(Items from a data source)
-- -- --
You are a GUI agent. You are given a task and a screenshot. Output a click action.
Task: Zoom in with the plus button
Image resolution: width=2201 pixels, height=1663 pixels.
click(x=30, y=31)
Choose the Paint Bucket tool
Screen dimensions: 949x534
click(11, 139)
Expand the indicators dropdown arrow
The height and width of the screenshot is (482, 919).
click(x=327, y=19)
-- -- --
Your assignment: The records above should all be quoted exactly, please.

Response to this task:
You are a GUI agent. You are given a task and a screenshot. Output a click action.
Task: Zoom in with the plus button
Image resolution: width=2201 pixels, height=1663 pixels.
click(x=30, y=31)
Choose the Paint Bucket tool
Screen dimensions: 949x534
click(11, 139)
Expand the indicators dropdown arrow
The height and width of the screenshot is (482, 919).
click(x=327, y=19)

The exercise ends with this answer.